We need to know what we need to know. We need to know if we know that or not. And that’s not just a reflection on oh I feel like I’m really good at this subject, so I must know it. Or I’m familiar with it or anything like that. It means I need to actually prove I know things, so quizzing and testing are really, really important.
And these are strategies and we can pick strategies that we use, and it’s our job to pick important strategies that work.
We don’t want to pick highlighting and things like this. We want to pick retrieval practice. We want to pick exam practice. We want to pick mind mapping. Things we know that have tangible benefits to improving our ability to recall and retrieve information when needed in an exam.
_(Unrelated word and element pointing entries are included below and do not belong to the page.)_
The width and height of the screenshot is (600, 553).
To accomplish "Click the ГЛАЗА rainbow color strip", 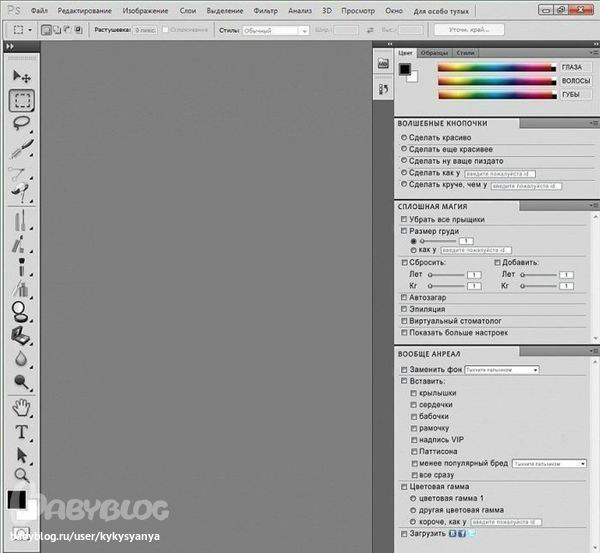I will pyautogui.click(x=497, y=68).
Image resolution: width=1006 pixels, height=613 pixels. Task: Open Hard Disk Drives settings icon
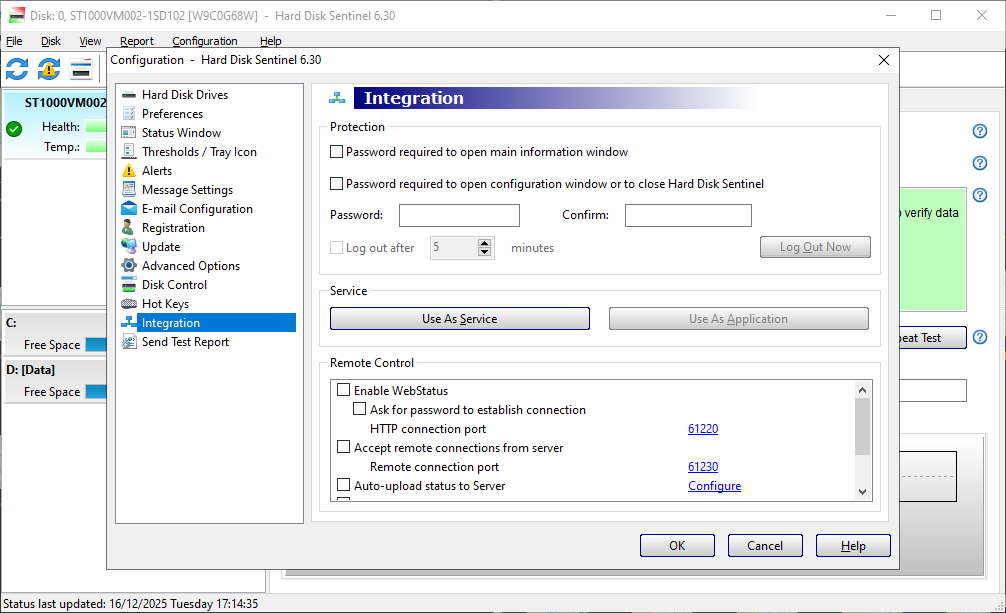click(x=129, y=95)
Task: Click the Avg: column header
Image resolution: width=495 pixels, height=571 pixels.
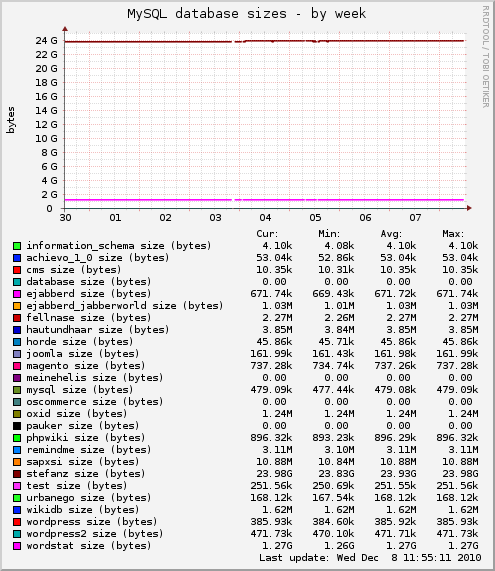Action: click(x=391, y=234)
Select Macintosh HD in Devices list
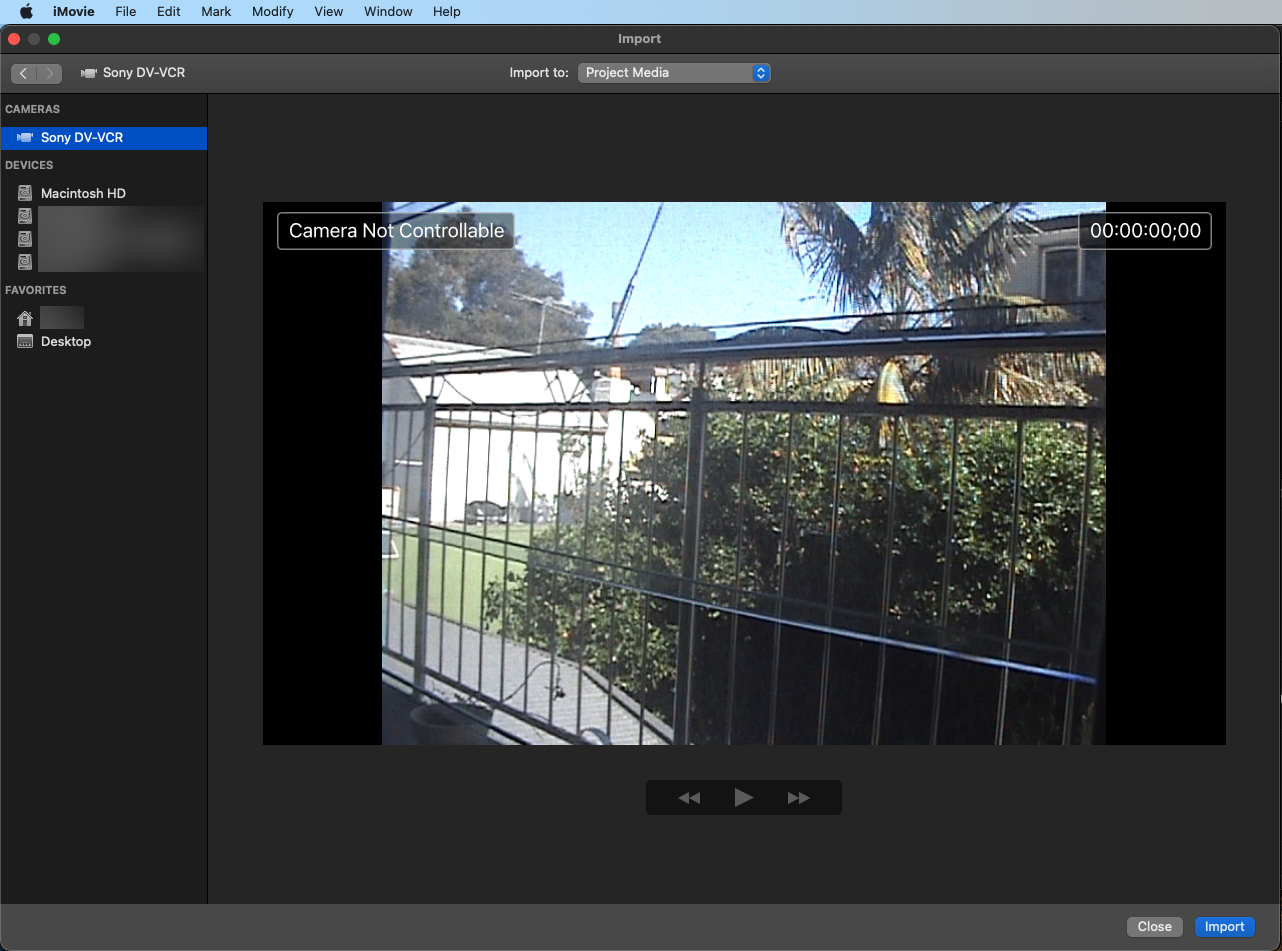Screen dimensions: 1282x951 coord(83,194)
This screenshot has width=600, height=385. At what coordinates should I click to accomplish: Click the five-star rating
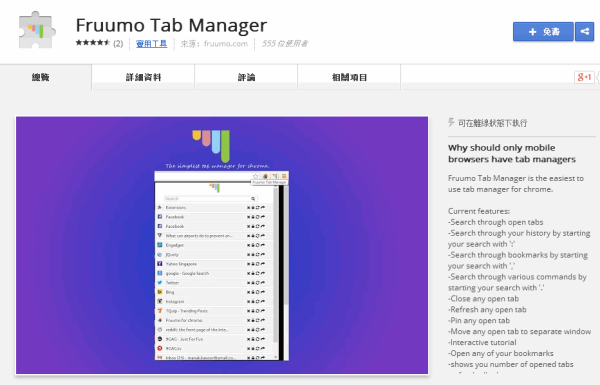tap(93, 43)
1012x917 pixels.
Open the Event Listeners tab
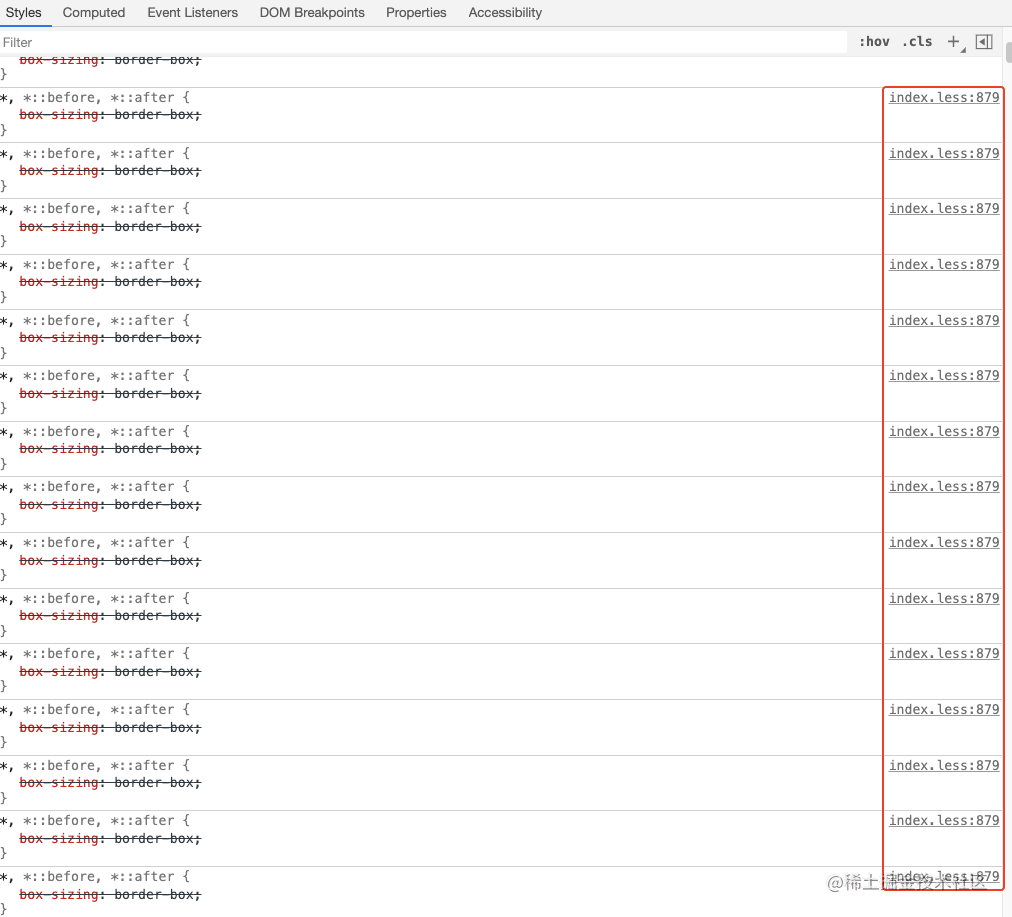(192, 13)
And metacognitive learners are also really, really good at reflecting on their progress. So what they do is they think back at what they’ve just done, and they try to measure, you know, do they now know more? Did it work? Was it a good strategy to use? Could they do something different? And where are they going to do next?
So if I was going to give you 5 tips for being more metacognitively successful when you revise
Tip #1 would be make sure you know your specification OK know what you need to know in the first place.
Tip #2 would be don’t rely on your feelings, OK? Make sure you quiz yourself and test yourself and prove you know things
Tip #3 would be be organized. Know how long you’ve got, know what you need to know. And know how you’re going to learn it.
Tip #4 would be remember learning is difficult. It’s awkward, it’s uncomfortable because we’re doing new things. Things are not very. Good at if. It’s too easy. It’s not learning.
Tip #5 would be check regularly with yourself. Is it working what you’re doing? Are you improving? If you’re not, talk to a parent, talk to a teacher. What could you do differently?